§ **TASK GOAL**:
Set down, exactly and only, everything from the line containing "790x444 pixels. At" down to the line containing "The height and" in the data below; the pictures are not part of the copy.

:: RECORDS SUPPLIED

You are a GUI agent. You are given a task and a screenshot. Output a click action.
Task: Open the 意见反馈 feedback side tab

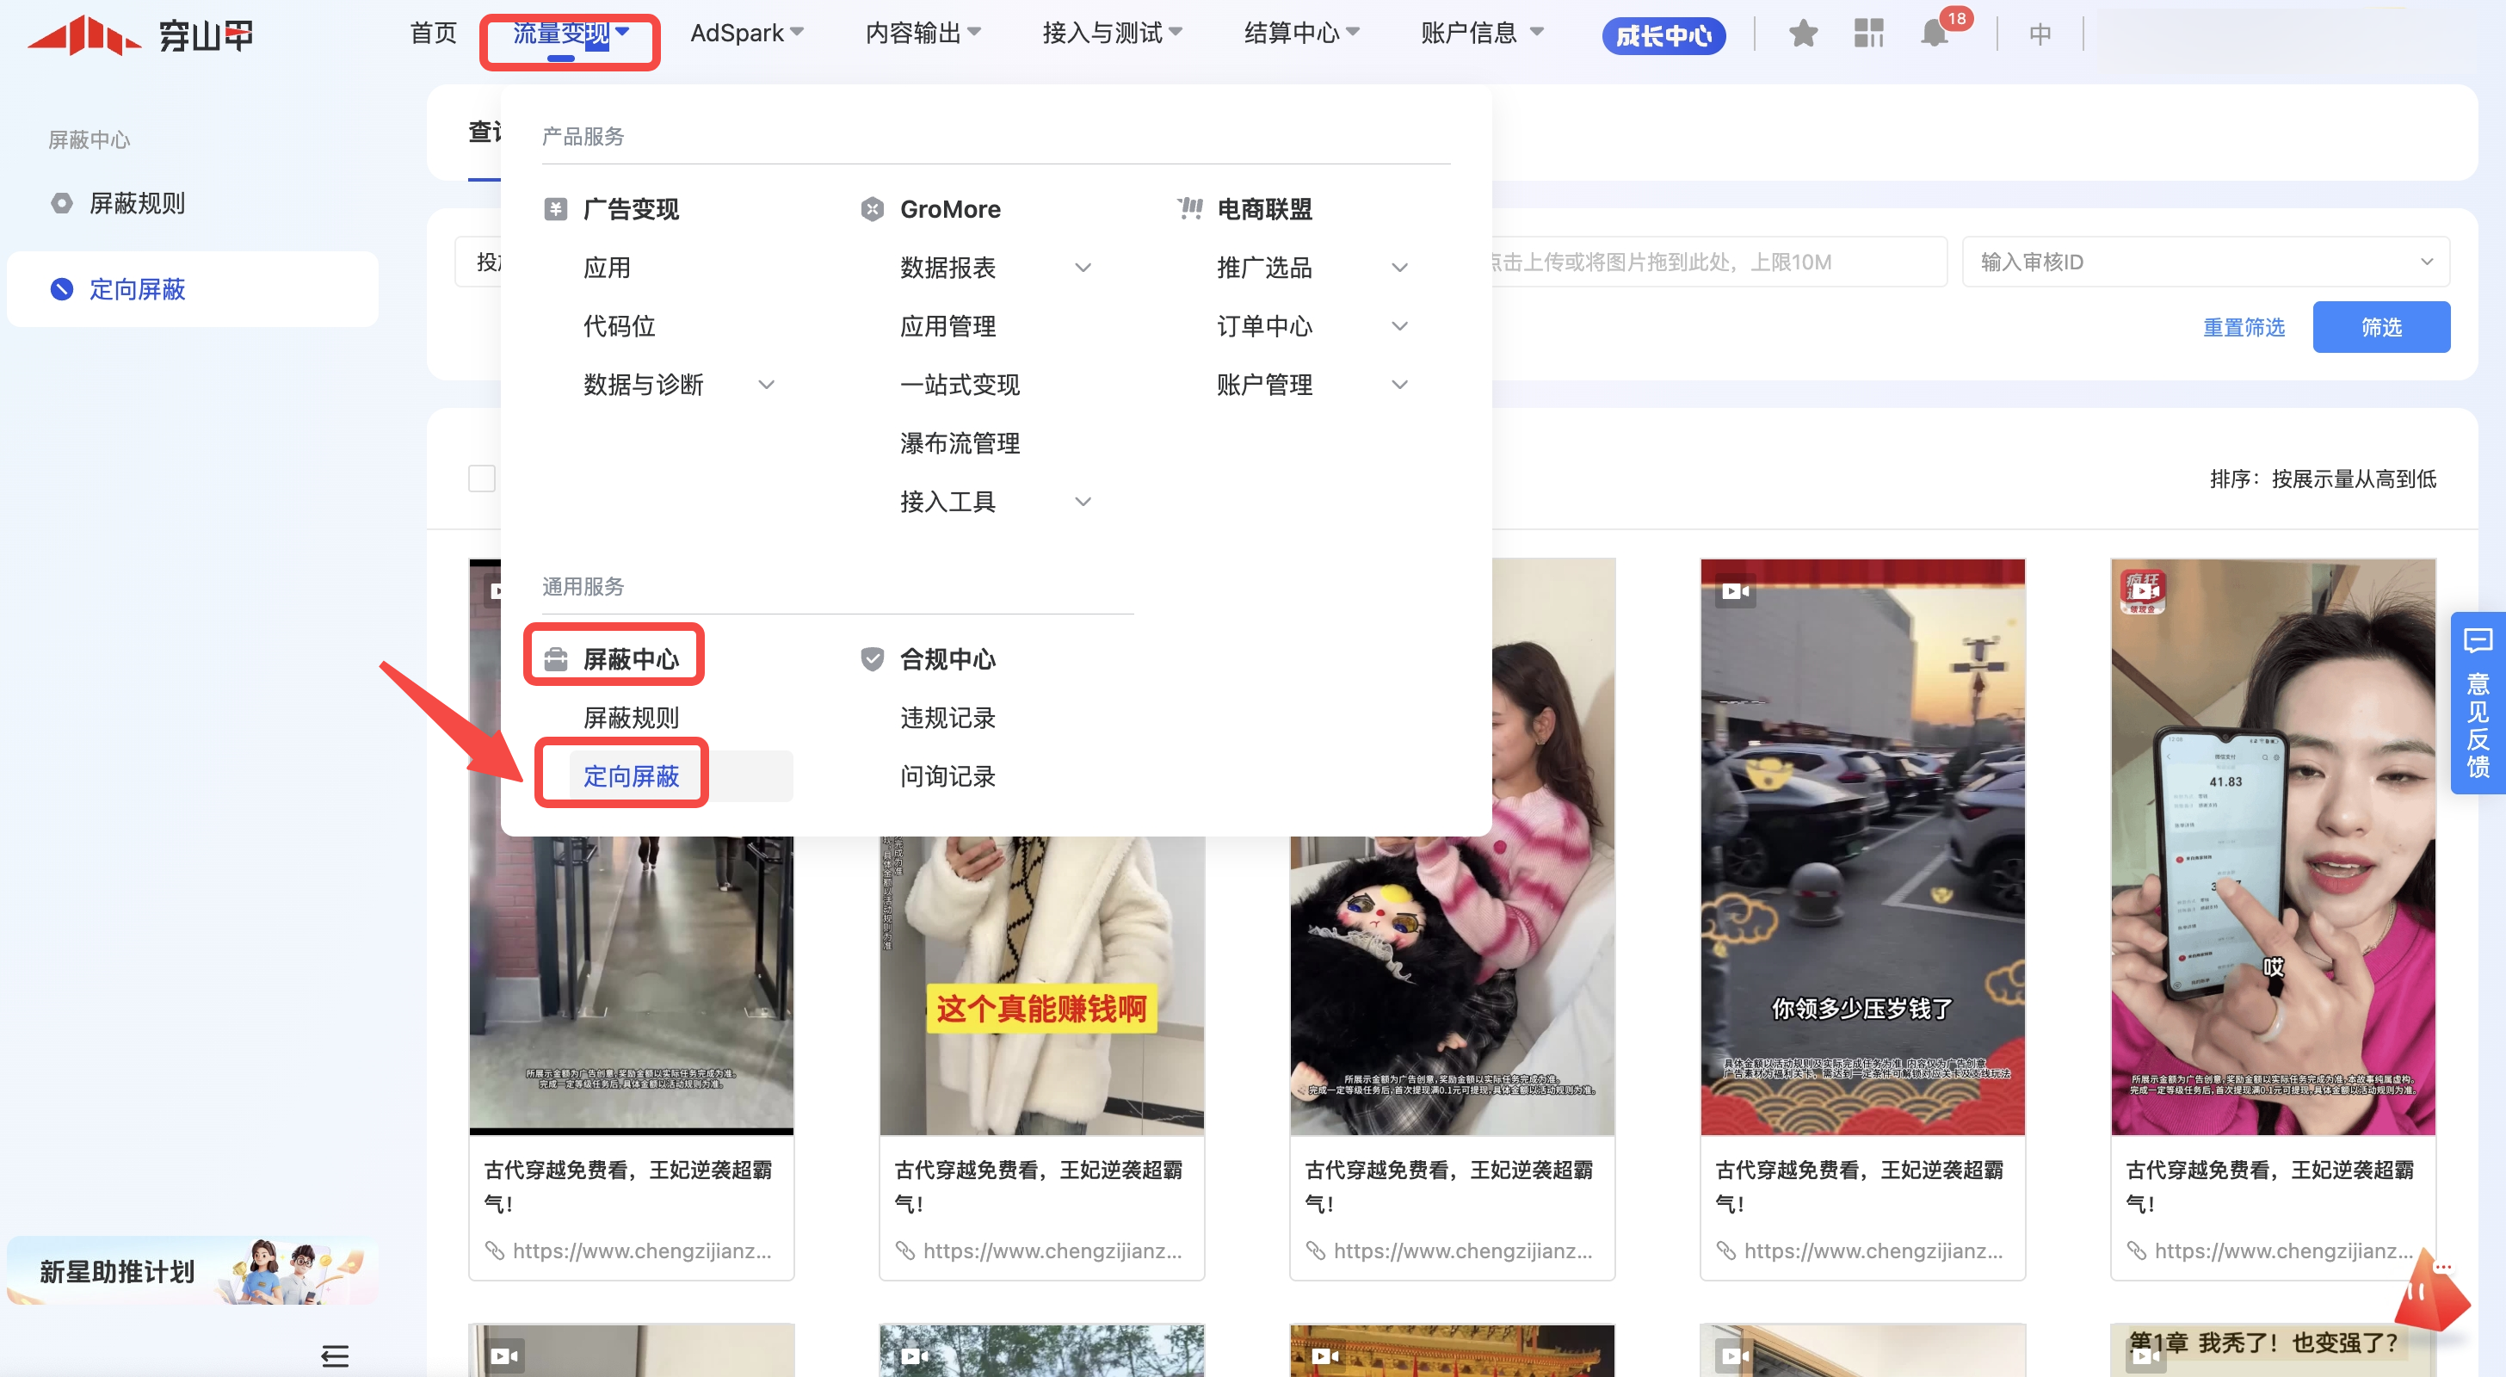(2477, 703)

::::
:: RECORDS SUPPLIED

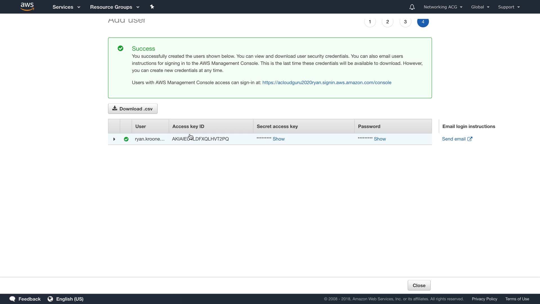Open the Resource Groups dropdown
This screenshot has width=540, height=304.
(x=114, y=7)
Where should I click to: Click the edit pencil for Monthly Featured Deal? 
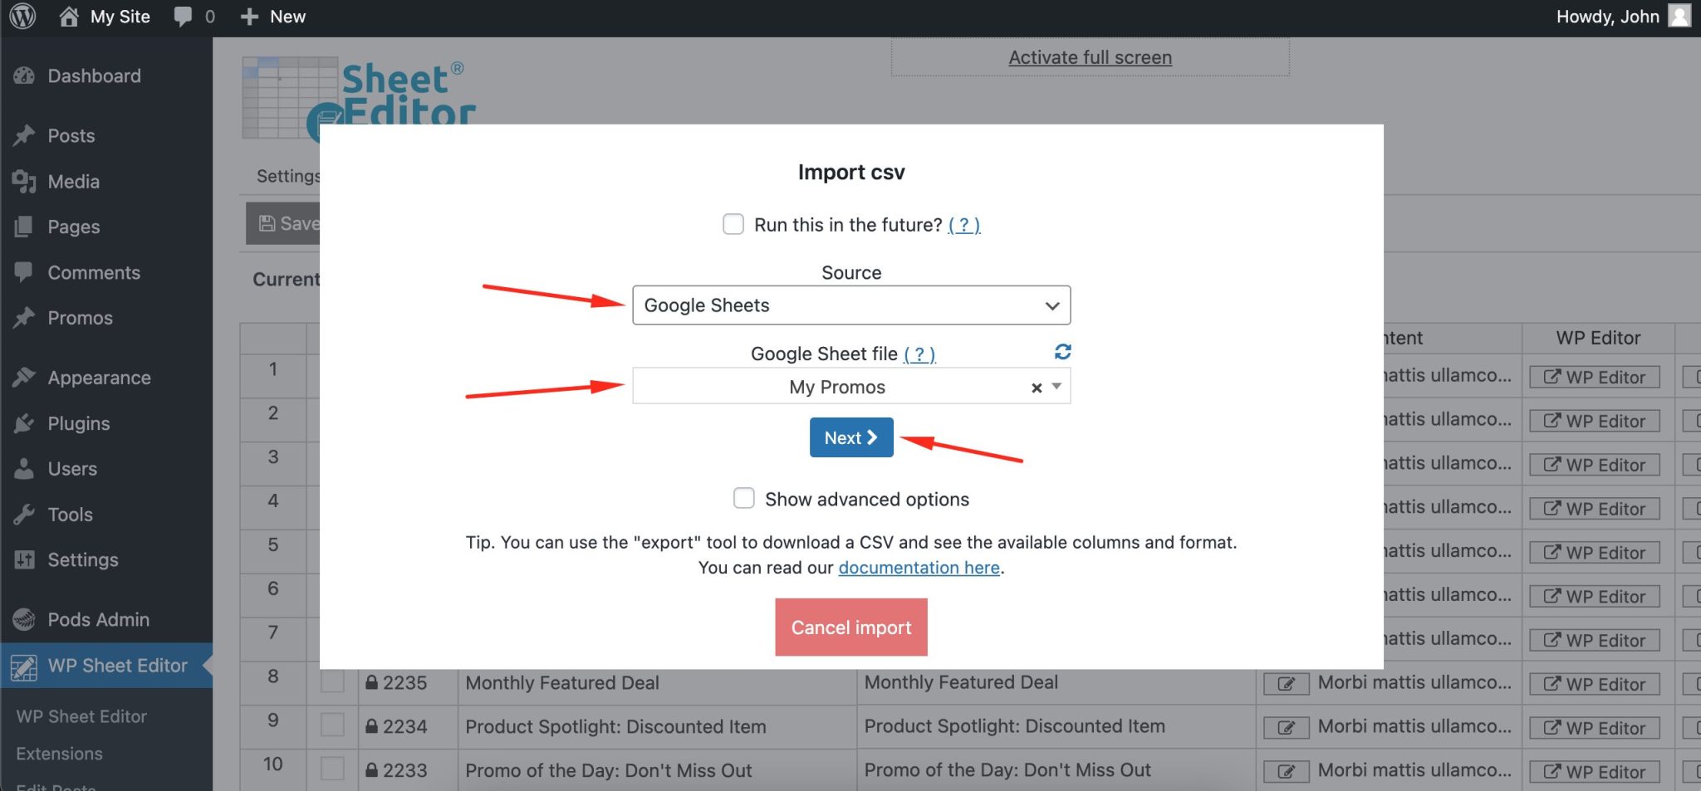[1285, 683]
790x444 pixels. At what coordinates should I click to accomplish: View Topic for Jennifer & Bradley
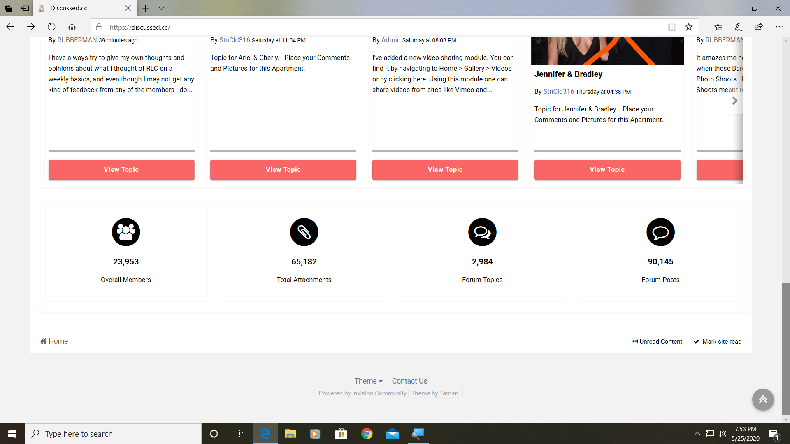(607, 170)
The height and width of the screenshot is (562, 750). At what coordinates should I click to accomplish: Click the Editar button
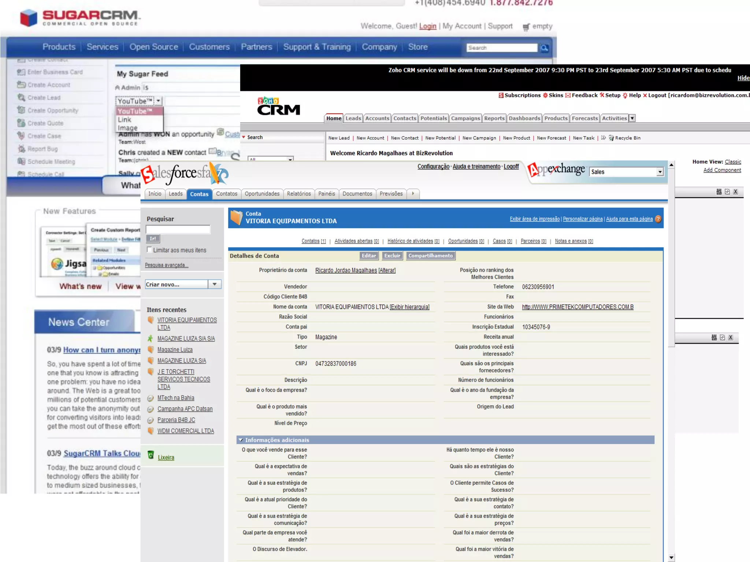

::::
:: RECORDS SUPPLIED

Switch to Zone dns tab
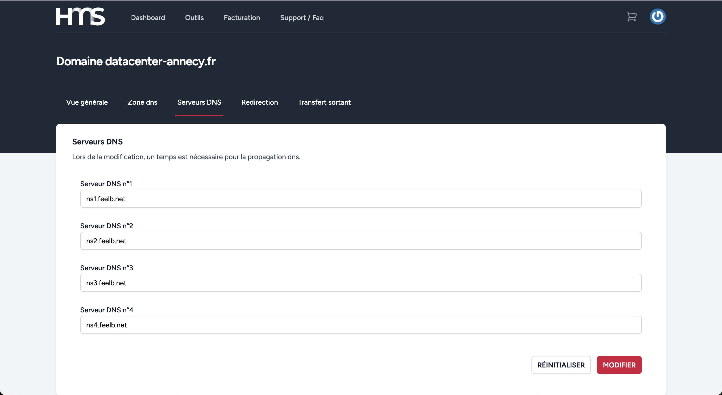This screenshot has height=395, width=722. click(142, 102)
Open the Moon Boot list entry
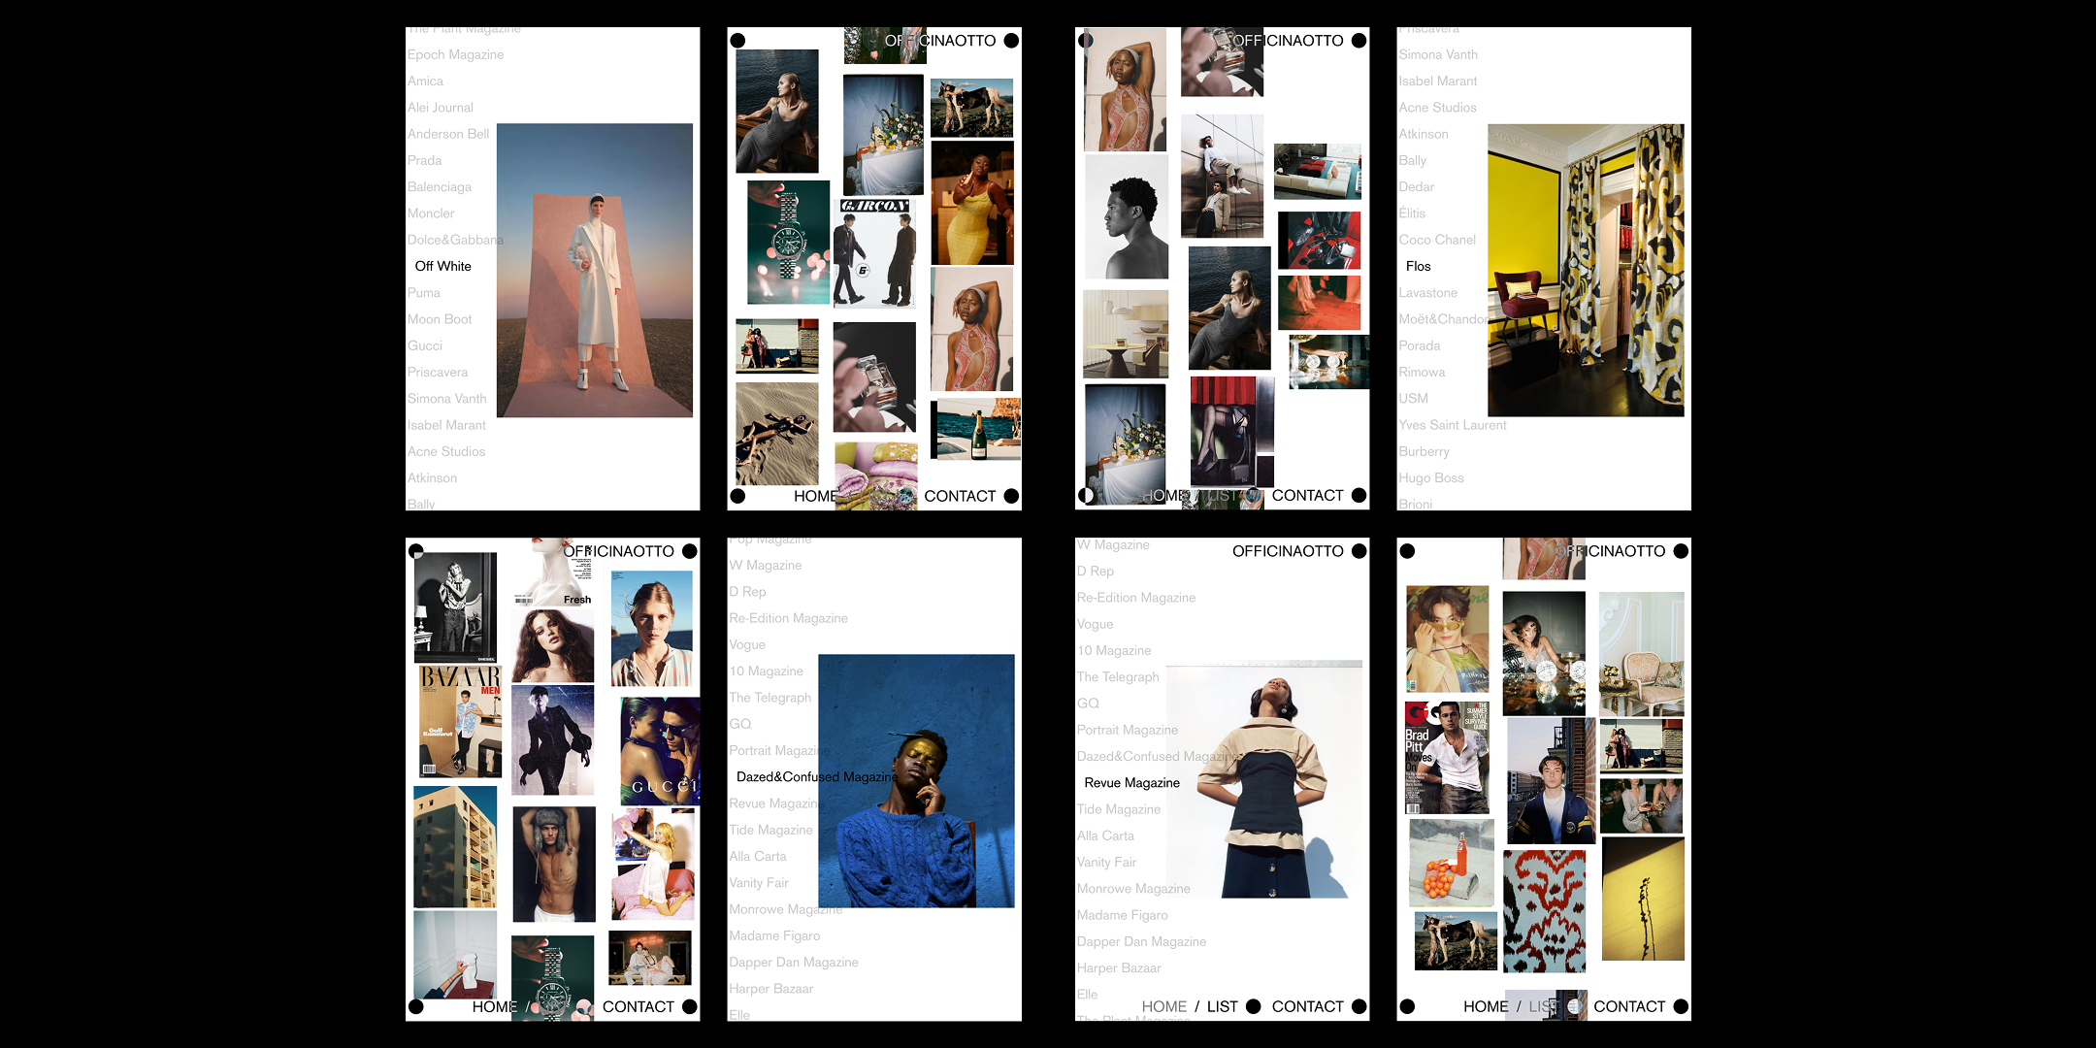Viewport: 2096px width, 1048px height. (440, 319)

::::

§ **REPLY TO THE TASK**:
790x444 pixels. At what coordinates should I click to accomplish: View Topic for Jennifer & Bradley
(607, 170)
The height and width of the screenshot is (562, 750). At what coordinates should I click to accomplish: Click the Editar button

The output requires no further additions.